◆ WORK REQUIRED ◆
For this exercise, please reproduce the records below word for word, from the first line through the line with "Task: Click the Exit command text".

DATA UNDER STUDY Start Marker

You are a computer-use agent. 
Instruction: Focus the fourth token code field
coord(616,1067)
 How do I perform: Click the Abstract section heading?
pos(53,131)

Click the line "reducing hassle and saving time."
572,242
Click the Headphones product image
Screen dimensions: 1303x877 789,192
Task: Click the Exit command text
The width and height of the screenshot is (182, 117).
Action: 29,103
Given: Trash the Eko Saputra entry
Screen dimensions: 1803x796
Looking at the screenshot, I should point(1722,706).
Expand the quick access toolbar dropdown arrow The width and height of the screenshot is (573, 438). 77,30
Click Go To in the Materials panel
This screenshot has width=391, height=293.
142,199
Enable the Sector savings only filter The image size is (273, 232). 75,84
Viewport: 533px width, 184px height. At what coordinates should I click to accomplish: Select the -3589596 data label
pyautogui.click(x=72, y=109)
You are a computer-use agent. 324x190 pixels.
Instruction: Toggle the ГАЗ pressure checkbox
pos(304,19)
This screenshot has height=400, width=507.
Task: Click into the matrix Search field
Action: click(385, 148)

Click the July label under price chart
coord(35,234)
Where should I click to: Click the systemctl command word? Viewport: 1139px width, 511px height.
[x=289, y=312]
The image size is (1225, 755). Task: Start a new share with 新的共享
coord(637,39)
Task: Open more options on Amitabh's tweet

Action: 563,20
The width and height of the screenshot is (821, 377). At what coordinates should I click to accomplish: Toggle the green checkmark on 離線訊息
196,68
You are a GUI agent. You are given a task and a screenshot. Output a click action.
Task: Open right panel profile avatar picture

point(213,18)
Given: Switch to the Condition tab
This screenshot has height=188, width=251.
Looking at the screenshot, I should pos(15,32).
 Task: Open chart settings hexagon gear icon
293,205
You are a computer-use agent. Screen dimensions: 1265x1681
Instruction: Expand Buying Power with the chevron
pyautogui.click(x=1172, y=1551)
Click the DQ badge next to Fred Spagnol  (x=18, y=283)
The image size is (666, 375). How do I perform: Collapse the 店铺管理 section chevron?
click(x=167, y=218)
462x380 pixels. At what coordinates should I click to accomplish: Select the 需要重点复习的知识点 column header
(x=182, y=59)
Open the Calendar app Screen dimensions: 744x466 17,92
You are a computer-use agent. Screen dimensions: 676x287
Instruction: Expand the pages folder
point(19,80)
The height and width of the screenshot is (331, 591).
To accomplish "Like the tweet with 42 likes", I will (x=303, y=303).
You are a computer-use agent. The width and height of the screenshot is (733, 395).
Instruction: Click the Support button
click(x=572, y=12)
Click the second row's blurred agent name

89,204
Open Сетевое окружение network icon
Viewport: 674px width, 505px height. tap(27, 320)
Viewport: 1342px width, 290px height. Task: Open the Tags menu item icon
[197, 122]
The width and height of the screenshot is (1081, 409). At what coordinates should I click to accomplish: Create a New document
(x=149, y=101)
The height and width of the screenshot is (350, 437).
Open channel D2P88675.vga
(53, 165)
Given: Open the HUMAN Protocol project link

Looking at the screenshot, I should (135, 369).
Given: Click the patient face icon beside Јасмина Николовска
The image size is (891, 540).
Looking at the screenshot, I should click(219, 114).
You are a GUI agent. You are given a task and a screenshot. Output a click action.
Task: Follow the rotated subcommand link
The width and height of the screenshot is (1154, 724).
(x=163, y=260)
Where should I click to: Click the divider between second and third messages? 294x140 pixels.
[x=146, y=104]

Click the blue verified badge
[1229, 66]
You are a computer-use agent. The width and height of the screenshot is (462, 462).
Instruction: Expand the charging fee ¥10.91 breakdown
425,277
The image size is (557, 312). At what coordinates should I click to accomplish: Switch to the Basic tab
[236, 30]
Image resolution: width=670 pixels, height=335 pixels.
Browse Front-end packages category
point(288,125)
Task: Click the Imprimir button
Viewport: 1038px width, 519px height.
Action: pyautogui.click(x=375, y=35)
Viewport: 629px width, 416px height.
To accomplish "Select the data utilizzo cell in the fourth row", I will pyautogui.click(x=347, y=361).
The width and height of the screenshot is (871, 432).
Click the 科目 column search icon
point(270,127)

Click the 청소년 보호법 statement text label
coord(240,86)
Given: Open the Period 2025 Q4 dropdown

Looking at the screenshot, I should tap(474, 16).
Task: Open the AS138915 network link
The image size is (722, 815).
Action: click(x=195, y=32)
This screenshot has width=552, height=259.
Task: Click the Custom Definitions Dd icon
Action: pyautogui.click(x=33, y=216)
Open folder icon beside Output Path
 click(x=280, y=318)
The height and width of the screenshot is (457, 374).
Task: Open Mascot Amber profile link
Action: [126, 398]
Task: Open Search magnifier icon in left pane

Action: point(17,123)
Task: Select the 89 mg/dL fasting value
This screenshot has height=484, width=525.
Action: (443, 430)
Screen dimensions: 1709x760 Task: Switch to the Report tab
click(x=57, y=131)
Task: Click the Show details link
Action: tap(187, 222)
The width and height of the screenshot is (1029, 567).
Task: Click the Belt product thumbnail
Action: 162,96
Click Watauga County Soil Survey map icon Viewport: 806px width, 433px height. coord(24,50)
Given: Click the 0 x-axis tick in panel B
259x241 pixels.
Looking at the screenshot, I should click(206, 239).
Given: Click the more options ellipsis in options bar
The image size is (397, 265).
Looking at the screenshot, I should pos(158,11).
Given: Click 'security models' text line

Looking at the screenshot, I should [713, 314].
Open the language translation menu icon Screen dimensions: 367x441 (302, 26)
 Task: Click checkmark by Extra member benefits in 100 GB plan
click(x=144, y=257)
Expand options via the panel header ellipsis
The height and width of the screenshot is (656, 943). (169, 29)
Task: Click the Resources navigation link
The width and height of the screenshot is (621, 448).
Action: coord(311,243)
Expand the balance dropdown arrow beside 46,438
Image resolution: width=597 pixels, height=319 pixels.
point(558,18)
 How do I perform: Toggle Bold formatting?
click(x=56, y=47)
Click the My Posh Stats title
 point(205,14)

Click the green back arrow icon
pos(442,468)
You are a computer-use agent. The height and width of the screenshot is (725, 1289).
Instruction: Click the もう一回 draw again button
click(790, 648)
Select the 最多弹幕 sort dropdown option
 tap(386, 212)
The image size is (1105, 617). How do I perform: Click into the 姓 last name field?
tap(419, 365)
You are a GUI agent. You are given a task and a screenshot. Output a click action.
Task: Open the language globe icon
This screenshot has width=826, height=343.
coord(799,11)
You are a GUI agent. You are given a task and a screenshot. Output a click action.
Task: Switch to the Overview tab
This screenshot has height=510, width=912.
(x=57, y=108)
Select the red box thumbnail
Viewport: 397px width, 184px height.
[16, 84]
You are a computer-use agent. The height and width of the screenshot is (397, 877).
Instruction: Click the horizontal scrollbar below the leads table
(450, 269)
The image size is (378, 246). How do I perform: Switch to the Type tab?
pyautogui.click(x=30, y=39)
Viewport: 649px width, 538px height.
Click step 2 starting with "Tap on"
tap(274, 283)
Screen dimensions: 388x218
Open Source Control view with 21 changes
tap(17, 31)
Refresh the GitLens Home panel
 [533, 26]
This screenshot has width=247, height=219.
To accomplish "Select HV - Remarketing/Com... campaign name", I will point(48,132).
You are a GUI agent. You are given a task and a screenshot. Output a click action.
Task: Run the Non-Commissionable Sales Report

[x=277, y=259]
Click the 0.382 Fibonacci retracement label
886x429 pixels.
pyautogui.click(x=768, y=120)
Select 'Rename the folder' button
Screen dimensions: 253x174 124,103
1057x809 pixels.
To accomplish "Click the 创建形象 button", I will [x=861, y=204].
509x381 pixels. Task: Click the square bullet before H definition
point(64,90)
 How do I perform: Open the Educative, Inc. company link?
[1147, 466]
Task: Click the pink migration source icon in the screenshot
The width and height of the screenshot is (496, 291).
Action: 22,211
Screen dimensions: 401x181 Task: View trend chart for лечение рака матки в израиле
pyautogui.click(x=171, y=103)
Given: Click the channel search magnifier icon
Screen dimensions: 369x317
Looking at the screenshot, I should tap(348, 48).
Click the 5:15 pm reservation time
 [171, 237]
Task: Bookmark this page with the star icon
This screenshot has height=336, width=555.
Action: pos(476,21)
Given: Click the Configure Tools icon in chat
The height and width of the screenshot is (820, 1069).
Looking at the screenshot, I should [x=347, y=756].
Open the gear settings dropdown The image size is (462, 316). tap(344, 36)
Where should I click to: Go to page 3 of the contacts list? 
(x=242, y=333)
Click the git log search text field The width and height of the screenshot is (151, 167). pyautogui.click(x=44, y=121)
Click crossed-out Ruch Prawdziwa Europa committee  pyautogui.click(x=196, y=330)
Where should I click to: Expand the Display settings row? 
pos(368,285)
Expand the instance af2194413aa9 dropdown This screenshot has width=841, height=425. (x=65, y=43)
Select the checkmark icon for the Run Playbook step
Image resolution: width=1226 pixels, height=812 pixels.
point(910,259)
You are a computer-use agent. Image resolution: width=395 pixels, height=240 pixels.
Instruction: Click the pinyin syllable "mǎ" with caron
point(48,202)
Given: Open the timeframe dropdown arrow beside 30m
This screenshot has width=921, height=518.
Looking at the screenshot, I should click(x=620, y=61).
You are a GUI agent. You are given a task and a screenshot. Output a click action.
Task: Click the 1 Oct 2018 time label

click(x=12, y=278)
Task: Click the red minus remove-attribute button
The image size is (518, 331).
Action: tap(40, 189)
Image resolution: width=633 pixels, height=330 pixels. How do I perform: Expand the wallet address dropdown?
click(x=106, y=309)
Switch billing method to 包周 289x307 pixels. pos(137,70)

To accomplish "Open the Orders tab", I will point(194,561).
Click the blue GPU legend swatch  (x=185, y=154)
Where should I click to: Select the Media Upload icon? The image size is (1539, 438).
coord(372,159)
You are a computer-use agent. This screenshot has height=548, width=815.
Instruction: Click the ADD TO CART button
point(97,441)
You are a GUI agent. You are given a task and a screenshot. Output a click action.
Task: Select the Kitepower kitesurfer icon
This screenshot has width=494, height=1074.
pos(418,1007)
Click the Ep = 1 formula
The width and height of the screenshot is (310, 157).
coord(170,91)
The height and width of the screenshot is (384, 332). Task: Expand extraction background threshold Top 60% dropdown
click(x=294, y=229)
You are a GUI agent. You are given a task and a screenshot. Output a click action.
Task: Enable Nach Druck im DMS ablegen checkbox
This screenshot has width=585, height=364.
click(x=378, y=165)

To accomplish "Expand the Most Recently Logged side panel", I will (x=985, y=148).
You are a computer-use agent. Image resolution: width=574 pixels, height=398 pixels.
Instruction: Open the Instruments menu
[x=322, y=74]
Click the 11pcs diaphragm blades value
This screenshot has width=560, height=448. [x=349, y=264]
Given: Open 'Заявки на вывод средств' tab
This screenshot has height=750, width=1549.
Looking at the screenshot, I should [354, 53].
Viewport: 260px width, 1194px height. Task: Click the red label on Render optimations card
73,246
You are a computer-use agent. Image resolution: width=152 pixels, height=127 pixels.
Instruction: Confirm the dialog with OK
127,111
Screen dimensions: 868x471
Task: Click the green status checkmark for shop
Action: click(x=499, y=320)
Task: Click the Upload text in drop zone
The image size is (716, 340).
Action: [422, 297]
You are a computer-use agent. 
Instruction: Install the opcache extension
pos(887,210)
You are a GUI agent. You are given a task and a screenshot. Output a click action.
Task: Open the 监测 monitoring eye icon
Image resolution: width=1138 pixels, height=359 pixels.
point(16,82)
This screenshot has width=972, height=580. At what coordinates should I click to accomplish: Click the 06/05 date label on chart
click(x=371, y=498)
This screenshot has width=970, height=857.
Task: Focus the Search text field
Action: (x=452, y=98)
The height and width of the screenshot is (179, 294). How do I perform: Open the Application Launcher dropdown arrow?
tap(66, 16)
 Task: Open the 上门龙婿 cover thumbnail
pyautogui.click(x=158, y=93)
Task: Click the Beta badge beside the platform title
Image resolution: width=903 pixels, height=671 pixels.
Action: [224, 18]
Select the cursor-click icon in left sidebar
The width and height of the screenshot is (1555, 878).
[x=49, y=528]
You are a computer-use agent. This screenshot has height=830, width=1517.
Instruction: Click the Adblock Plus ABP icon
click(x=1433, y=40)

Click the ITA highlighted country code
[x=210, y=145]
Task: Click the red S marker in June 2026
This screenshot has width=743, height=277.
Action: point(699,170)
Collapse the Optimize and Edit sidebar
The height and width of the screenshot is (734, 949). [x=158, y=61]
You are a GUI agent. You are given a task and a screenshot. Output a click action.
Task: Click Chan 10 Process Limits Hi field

DATA UNDER STUDY End Marker

◆ SOLVED PROBLEM ◆
You are a computer-use agent. 
Instruction: Focus the fourth token code field
coord(616,1067)
 How do I perform: Click the Abstract section heading?
pos(53,131)

Click the line "reducing hassle and saving time."
572,242
Click the Headphones product image
Screen dimensions: 1303x877 789,192
Task: Click the Exit command text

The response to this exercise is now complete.